You can further tune what to check using custom user functions like these:
http://www.htmlvalidator.com/htmlval/v1 ... kcheck.htm
http://www.htmlvalidator.com/htmlval/v1 ... canadd.htm

There are some example functions on the above pages.

You can use this function in the above event functions to use regular expression matching:
http://www.htmlvalidator.com/htmlval/v1 ... hregex.htm

You just need to write the "user functions" in a normal text file (though UTF-8 encoded if you can), and specify it in the Target List Options Tab, as the "user functions file". The Batch Wizard will then load it when you run the Batch Wizard job.

If you can do what you want without using custom user functions, then that would be easiest, but if you need something more sophisticated, then you can likely do it with writing the custom user functions and putting them in a text file, and then specifying that file in the Target List Options Tab.
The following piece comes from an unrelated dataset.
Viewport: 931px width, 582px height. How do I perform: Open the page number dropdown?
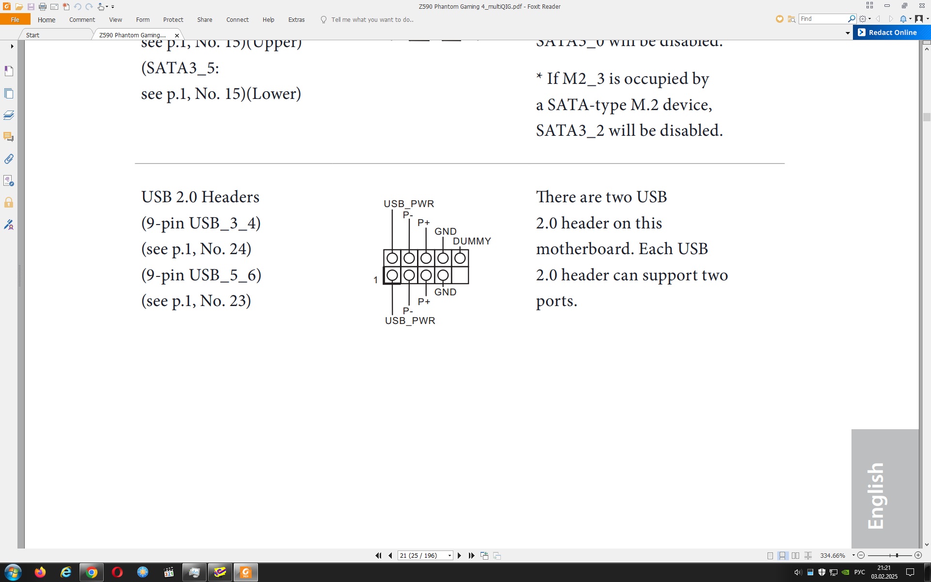tap(449, 555)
If you put or "hide" links in JavaScript, then it may or may not be seen by CSE HTML Validator. Generally, it won't, but in the future CSE HTML Validator may be able to extract more links from JavaScript.

Please let me know if you need more assistance.

Re: validation generating server errors

Posted: Thu Aug 15, 2013 4:11 pm
by RSteinwand
If CSE deleted your database, it sounds like it wasn't very secure. I would think any search engine (or spam bot) could have done that as well.

The only way to delete a database should be by an domain admin, which I would hope would be a short list of people. Ideally, that database shouldn't even be on your web server or the same domain. Ours aren't.